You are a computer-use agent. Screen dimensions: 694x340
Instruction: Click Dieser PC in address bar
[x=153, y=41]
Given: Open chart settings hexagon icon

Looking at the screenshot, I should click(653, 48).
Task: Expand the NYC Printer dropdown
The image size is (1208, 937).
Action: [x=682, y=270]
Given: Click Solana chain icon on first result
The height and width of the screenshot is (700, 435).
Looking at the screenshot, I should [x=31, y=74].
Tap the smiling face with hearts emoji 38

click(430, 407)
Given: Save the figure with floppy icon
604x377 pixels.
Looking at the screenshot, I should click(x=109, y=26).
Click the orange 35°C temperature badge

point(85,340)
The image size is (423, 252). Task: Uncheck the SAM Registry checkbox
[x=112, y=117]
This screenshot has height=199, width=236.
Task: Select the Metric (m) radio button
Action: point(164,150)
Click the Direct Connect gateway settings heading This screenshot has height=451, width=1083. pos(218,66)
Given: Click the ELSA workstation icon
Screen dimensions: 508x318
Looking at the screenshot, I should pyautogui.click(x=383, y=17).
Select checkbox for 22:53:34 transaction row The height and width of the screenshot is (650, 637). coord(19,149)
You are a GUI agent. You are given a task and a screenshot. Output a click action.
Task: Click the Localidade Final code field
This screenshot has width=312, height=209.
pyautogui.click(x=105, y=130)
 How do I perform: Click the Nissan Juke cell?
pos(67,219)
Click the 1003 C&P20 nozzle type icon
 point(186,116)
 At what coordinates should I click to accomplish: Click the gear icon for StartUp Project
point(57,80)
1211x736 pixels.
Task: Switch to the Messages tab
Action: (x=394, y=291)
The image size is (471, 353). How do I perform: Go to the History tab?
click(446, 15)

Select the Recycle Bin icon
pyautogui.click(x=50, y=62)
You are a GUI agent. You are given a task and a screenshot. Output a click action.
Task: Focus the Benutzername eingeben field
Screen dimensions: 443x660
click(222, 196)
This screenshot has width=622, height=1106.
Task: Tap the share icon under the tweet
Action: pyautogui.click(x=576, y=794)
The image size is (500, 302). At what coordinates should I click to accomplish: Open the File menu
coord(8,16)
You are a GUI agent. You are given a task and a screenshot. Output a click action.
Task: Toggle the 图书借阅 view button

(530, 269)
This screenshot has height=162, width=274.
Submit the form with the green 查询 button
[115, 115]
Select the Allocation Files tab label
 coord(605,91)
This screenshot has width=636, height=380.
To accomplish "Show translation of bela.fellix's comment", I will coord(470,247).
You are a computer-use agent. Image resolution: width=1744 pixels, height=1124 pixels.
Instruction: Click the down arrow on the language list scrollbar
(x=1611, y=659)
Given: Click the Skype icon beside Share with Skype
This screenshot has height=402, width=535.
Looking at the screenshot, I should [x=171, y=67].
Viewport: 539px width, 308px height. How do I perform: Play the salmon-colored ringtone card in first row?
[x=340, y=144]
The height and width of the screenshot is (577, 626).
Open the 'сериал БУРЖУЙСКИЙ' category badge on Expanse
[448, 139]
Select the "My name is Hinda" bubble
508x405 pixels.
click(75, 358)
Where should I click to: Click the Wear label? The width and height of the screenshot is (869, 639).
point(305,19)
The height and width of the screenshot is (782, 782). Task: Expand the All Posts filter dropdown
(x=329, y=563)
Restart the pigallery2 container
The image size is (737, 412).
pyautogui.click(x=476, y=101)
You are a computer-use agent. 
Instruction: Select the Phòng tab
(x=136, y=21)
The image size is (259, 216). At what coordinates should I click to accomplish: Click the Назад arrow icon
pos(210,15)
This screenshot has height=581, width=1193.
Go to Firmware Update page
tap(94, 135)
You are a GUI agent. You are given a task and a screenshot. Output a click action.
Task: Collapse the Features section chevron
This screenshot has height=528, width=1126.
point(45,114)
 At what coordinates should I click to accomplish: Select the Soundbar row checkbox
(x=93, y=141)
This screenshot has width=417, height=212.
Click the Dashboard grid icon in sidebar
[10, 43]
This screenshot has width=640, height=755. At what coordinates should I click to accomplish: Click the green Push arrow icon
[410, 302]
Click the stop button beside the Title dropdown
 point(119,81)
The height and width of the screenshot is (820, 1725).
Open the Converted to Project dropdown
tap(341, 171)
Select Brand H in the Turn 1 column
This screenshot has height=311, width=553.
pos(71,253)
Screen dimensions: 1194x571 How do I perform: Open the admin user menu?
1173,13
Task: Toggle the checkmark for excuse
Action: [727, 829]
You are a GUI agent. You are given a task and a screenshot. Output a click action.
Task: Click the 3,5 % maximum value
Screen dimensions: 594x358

■ ■ ■

- [Work instructions]
Pull each line containing the word "field" out of the data above.

- [Result for this exercise]
Task: Click the Localidade Final code field
Task: Focus the Benutzername eingeben field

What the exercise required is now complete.